An ischemic stroke occurs when one of the arteries that supply the brain with blood becomes blocked. The artery might be blocked by a blood clot or by a fatty plaque. Most clots are formed in the heart, but they can travel to other areas in the body and cause problems.

  1. Hemorrhagic strokes: These occur when a blood vessel in the brain or around the skull bursts, resulting in bleeding around and in the brain. These are often caused by high blood pressure or a brain aneurysm.
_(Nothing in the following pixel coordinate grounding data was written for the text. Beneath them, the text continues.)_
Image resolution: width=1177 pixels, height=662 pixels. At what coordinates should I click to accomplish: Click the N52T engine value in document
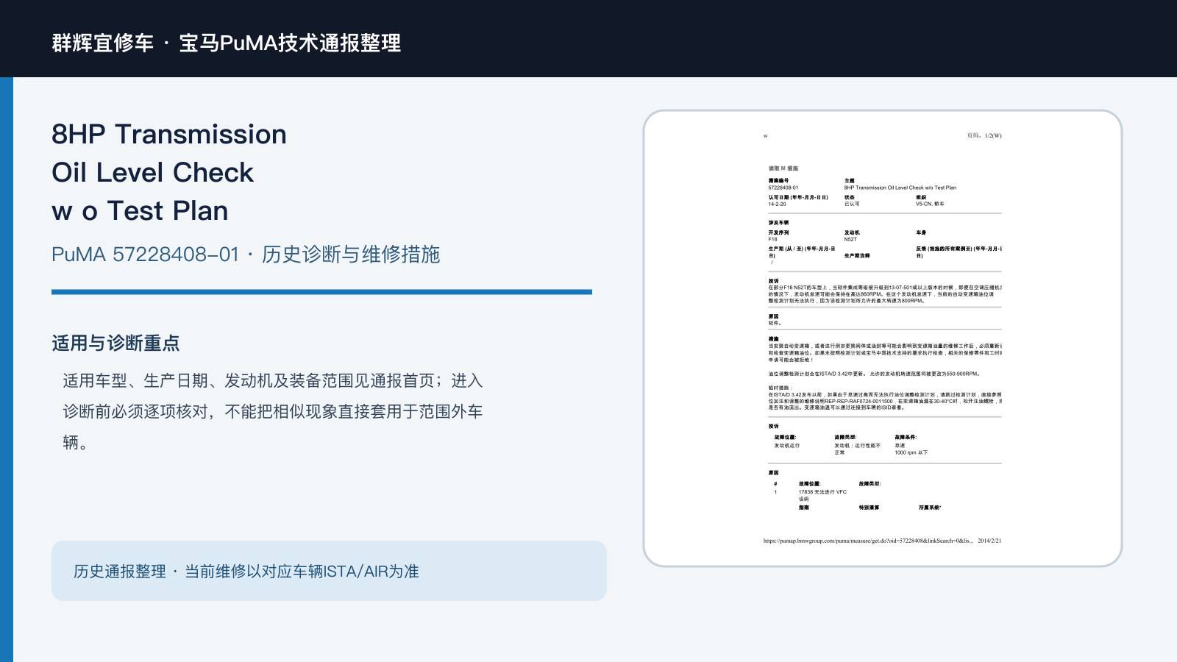[850, 239]
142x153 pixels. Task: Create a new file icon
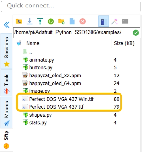click(x=72, y=21)
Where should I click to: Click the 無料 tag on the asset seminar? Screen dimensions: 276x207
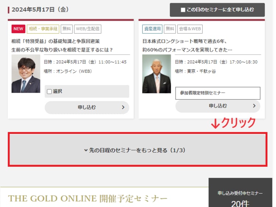[170, 29]
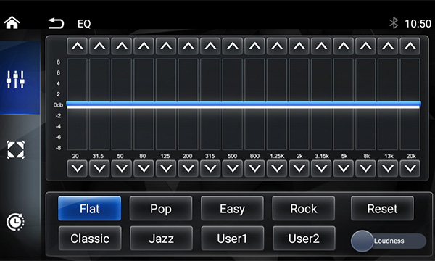Select the Pop preset
The width and height of the screenshot is (435, 261).
(161, 209)
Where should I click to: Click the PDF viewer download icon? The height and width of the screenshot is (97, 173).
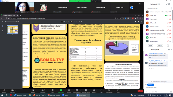click(x=135, y=22)
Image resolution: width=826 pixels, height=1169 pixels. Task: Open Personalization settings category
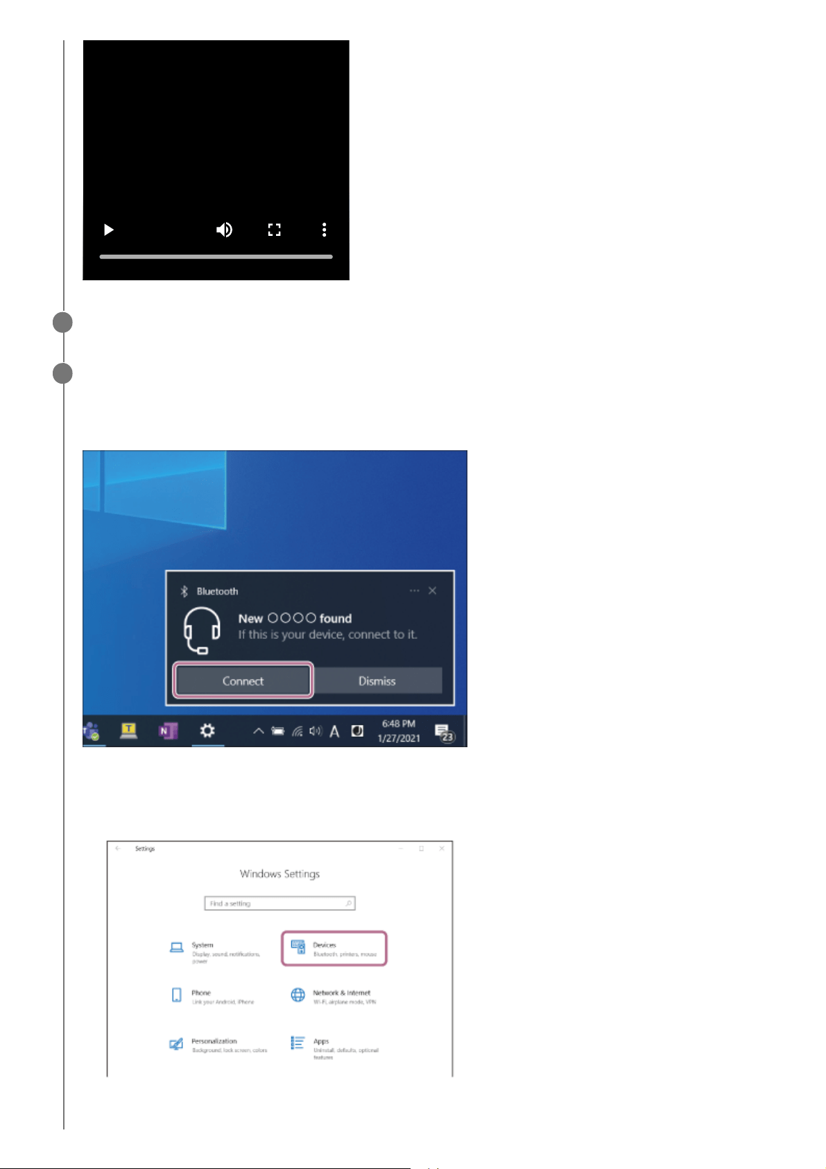[218, 1046]
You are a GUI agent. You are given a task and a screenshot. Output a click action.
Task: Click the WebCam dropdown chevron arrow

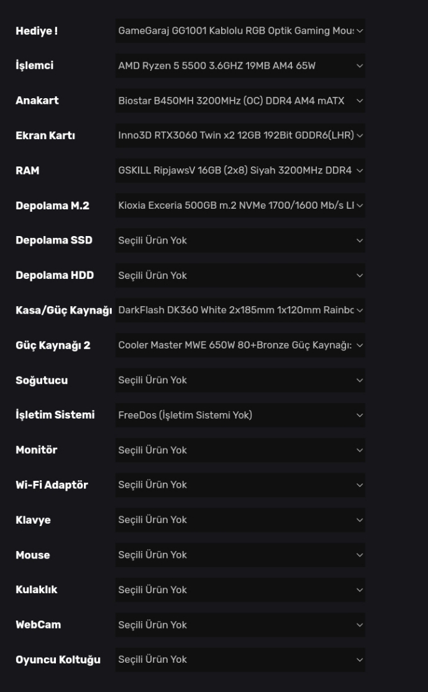360,625

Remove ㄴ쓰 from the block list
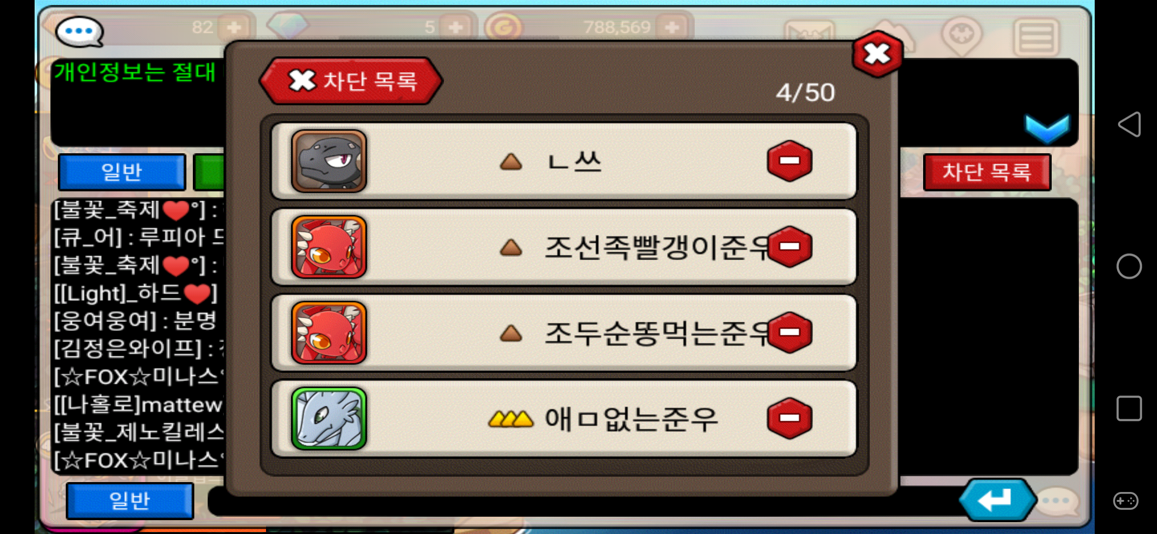[789, 161]
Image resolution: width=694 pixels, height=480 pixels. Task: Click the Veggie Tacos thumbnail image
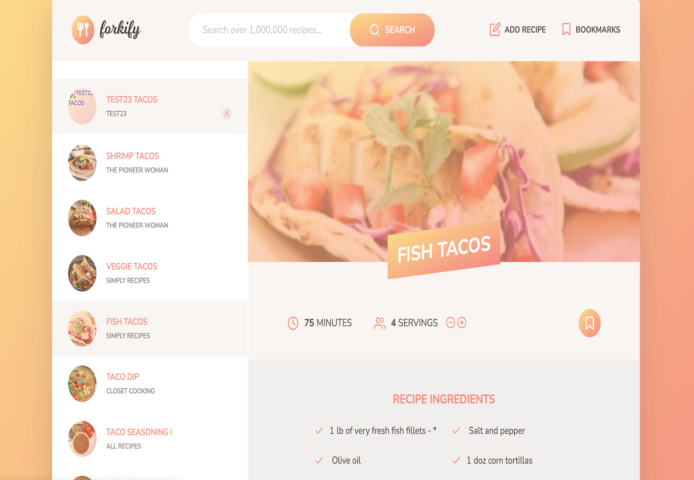click(x=82, y=273)
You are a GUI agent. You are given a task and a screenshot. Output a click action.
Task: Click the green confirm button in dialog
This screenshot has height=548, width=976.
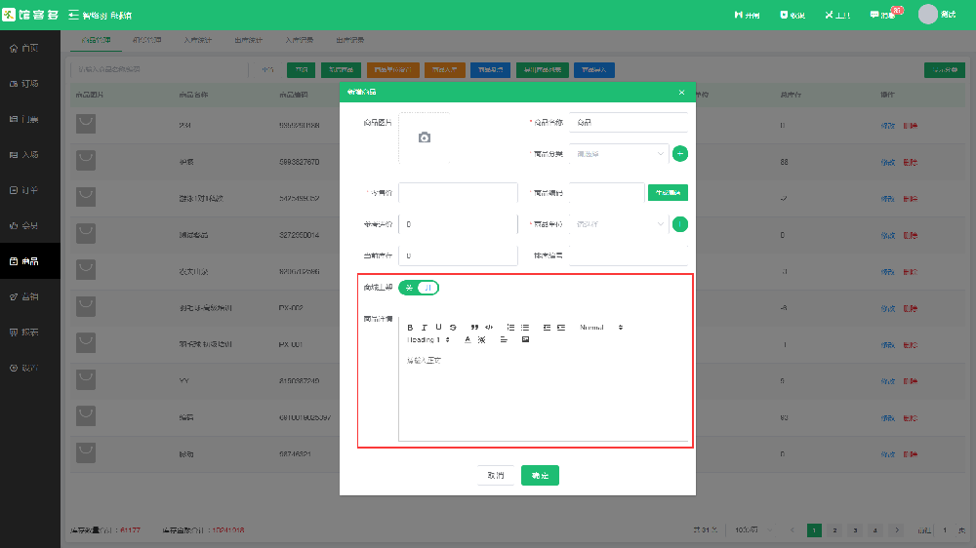click(x=540, y=475)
You might also hear or read the term “brain stem strokes.” They are caused by a blockage that prevents normal blood flow to the brain stem. They can take the form of an ischemic stroke (where a blood clot obstructs a blood vessel) or a hemorrhagic stroke (where blood escapes from a blood vessel). What are the symptoms? The acronym FAST is an easy way to remember the symptoms:

  1. Face: One side of the face may droop, making normal facial expressions impossible

  2. Arms: Numbness or weakness in one arm is a typical sign; the person may not be able to raise both arms at the same time

  3. Speech: It may be garbled or slurred, as though the person has had too much to drink

  4. Time: If you’re experiencing these symptoms, or notice them in someone else, it’s time to call for an ambulance. Other signs include confusion, dizziness, trouble swallowing, a sudden and severe headache, and blurred or lost vision.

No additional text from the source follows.